While the Holy Spirit moved the penmen of the Bible to write, yet they were free to speak through their own individual background, personality, vocabulary, and style.
“Inspiration did not involve the suspension or suppression of the human faculties, so neither did it interfere with the free exercise of the distinctive mental characteristics of the individual. If a Hebrew was inspired he spoke Hebrew; if a Greek, he spoke Greek; if an educated man, he spoke as a man of culture: if uneducated, he spoke as such a man is wont to speak. If his mind was logical, he reasoned as Paul did; if emotional and contemplative, he wrote as John wrote.”

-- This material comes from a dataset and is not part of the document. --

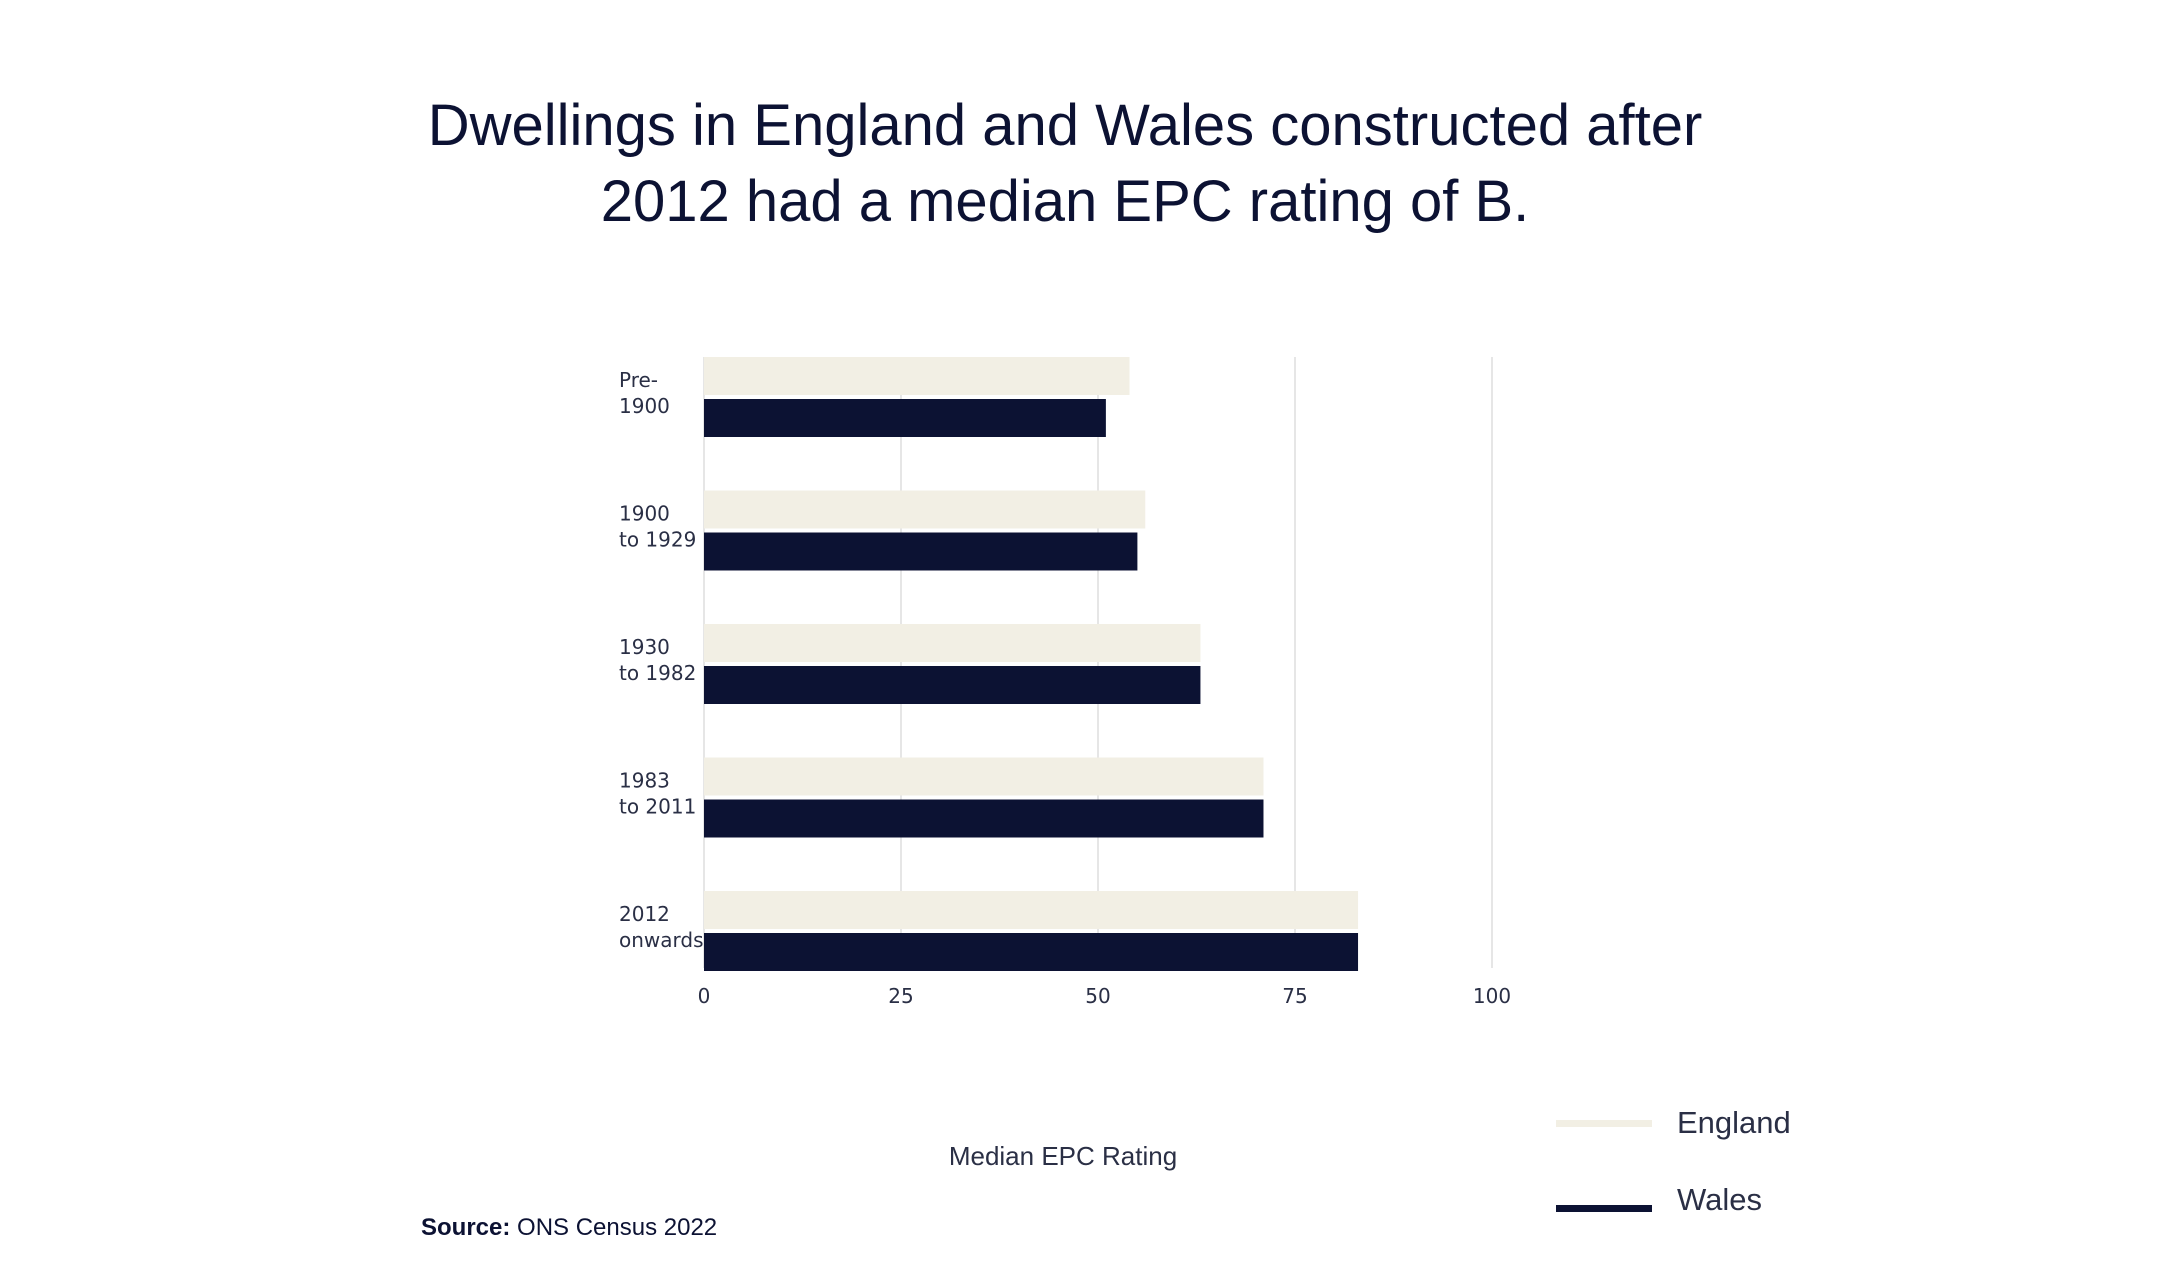 This screenshot has width=2170, height=1284. I want to click on x-axis-ticks: 0 25 50 75 100, so click(1104, 996).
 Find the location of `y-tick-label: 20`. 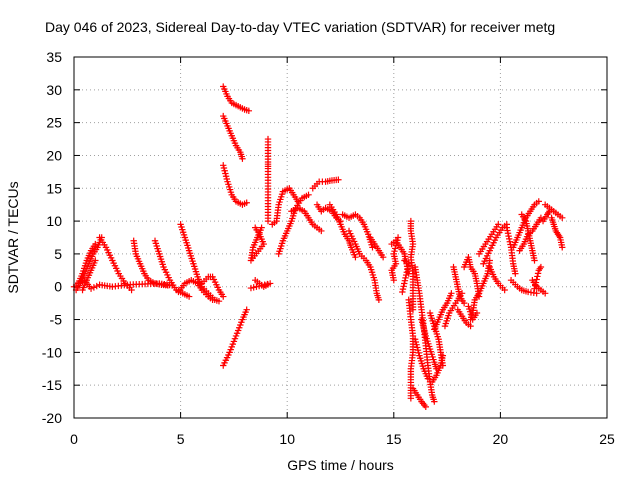

y-tick-label: 20 is located at coordinates (54, 155).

Their inspiration was not purely mechanical. There may be a few cases of mechanical, or near mechanical, inspiration in the Bible; but it is the exception, not the rule. When Balaam’s ass spoke, that was mechanical; and when men spoke in unknown tongues, as on Pentecost, that was mechanical, or seemingly so. If the writers had been mere pens, instead of penmen, in the hands of God the style and vocabulary of the Bible would be uniform. But such is not the case. Take, for example, the writings of Matthew, Mark, Luke, and John. Their plan, style and peculiar expressions are strikingly different. Matthew was a Jew. He writes with a Jewish background. He gives detailed reports of what Jesus said, quotes often from the Old Testament, and speaks of the “kingdom of heaven,” whereas the other writers say “kingdom of God.” Mark features the mighty works of Jesus. He uses the word “straightway,” or immediately, many times. Luke was a Gentile and a physician. He uses the expression “a certain” frequently. His medical background is evident in his writing. When Jesus said that it was easier for a camel to go through the eye of a needle than for a rich man to enter the kingdom of God, Matthew and Mark use the Greek word raphis, which means an ordinary needle; but Luke uses the word belone, which means a surgeon’s needle. (Matt. 19:24: Mark 10: 25; Luke 18:25). In describing a man who had dropsy (Luke 14:2), Luke said he was a “dropsical man,” hudropikos. This is a medical term common in the writings of the Greek physicians. It is not found elsewhere in the New Testament. John records much that is not mentioned by the other writers, He uses the solemn “verily, verily” twenty-five times. He is the only writer who uses this expression.
Many other examples could be cited which show the differences of style and expression found among inspired writers.